Este foi o ano em que Nollywood fez história na Netflix.
O Livro Negro, um thriller de vingança do diretor estreante Editi Effiong se tornou o primeiro filme nigeriano a alcançar o terceiro lugar nas paradas mundiais de filmes da Netflix. O filme, feito por “apenas” US$ 1 milhão (na verdade, uma quantia enorme para um filme nigeriano), obteve 5,6 milhões de visualizações apenas 48 horas após sua estreia na plataforma em 22 de setembro e foi assistido por mais de 20 milhões de pessoas nas semanas de estreia. , quebrando a lista dos 10 melhores da Netflix em mais de 69 países.

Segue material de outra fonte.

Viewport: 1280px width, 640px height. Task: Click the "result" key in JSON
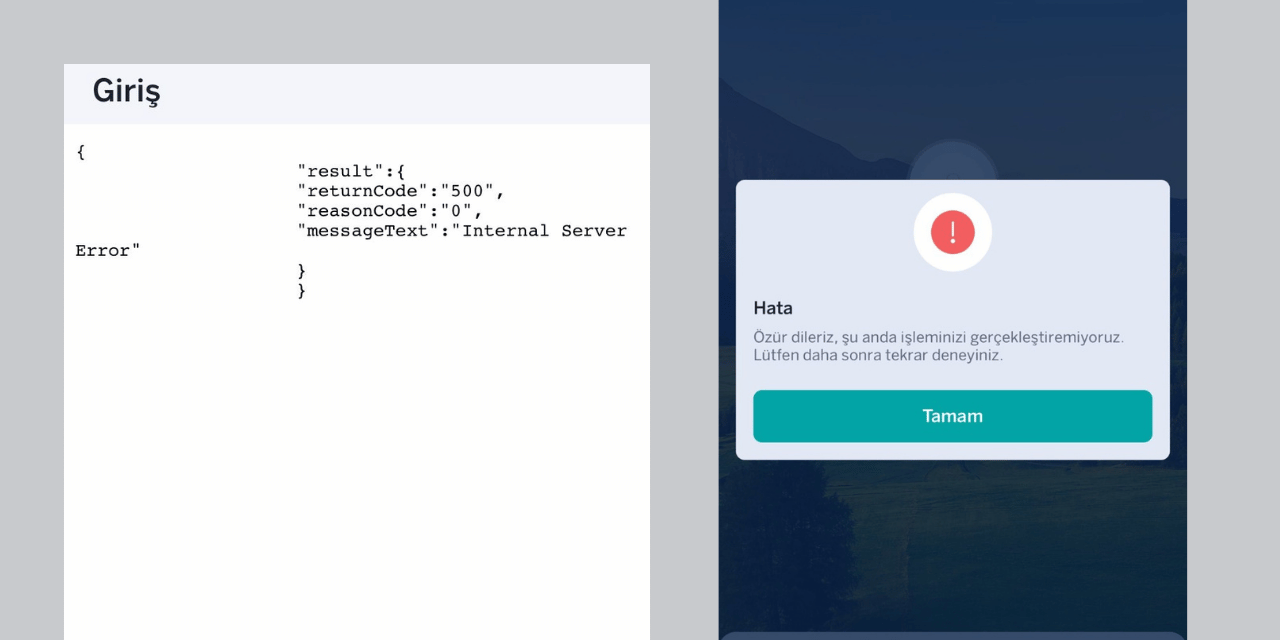(x=340, y=171)
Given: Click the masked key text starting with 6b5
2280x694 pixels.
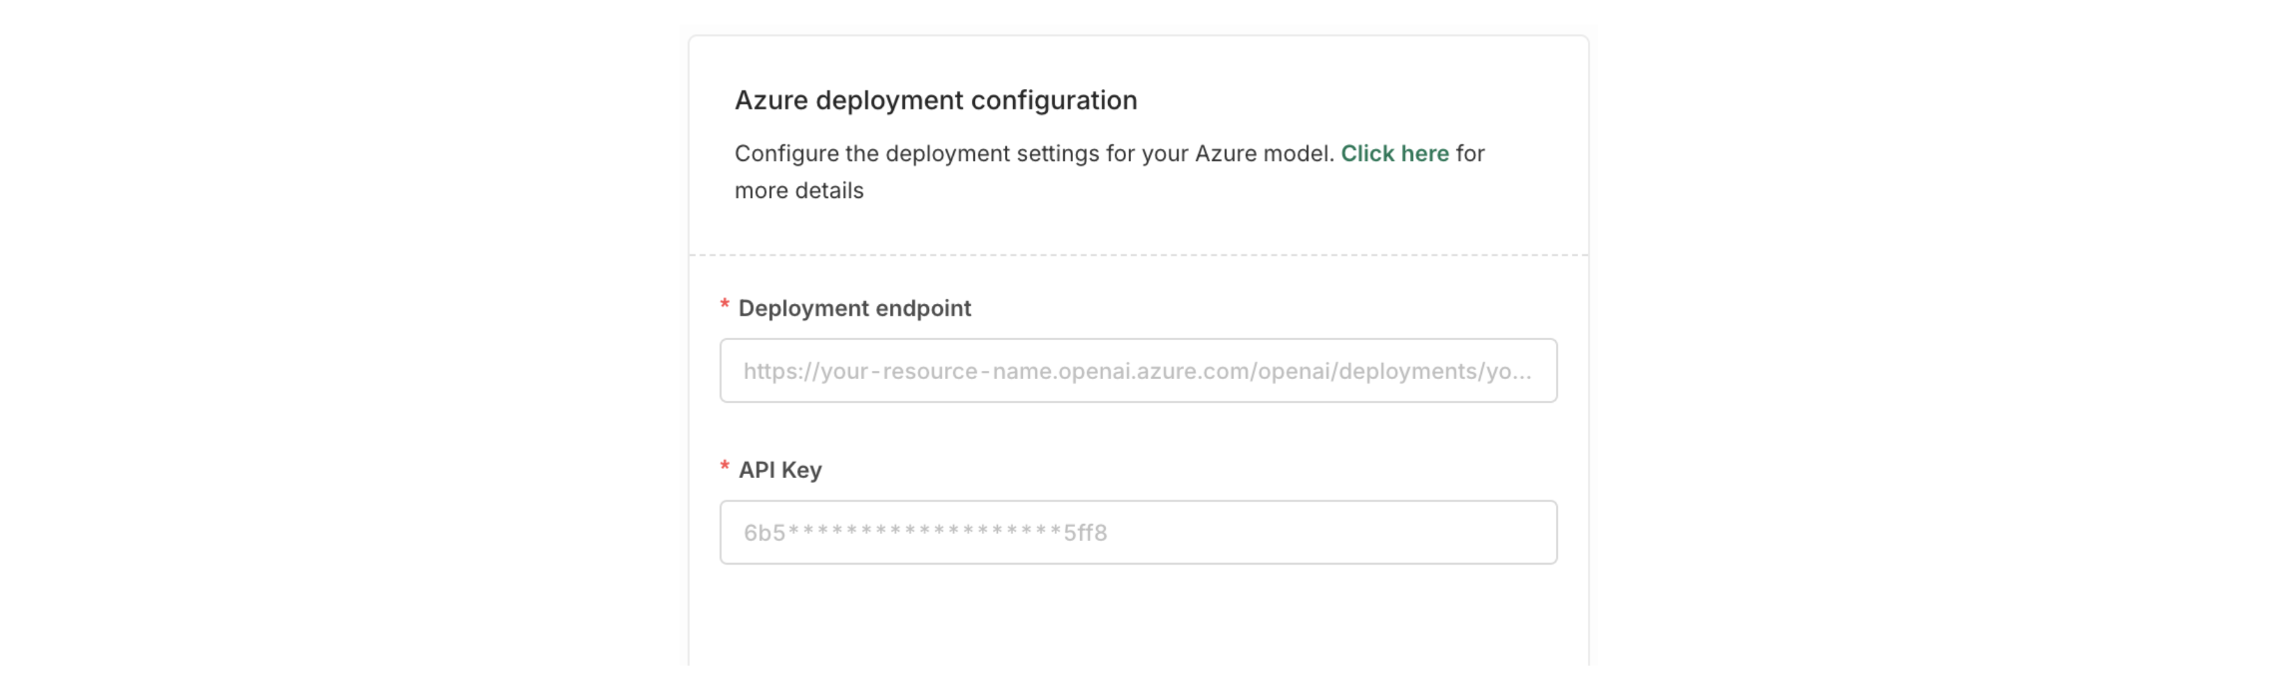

O filme é estrelado pela lenda do cinema nigeriano Richard Mofe-Damijo como Paul Edima, um diácono cujo passado sombrio retorna depois que seu filho (Olumide Oworu) é acusado de sequestro por uma gangue policial corrupta e Edima jura vingança.
Embora os críticos tenham dublado O Livro Negro A resposta da Nigéria ao John Wicko filme combina ação e seu enredo de vingança com uma cartilha sobre a história da Nigéria, traçando os últimos 40 anos, desde a vida sob o regime militar até o clima atual, onde, nas palavras de Effiong, “muitos militares simplesmente vestiram roupas civis e fugiram para governo.”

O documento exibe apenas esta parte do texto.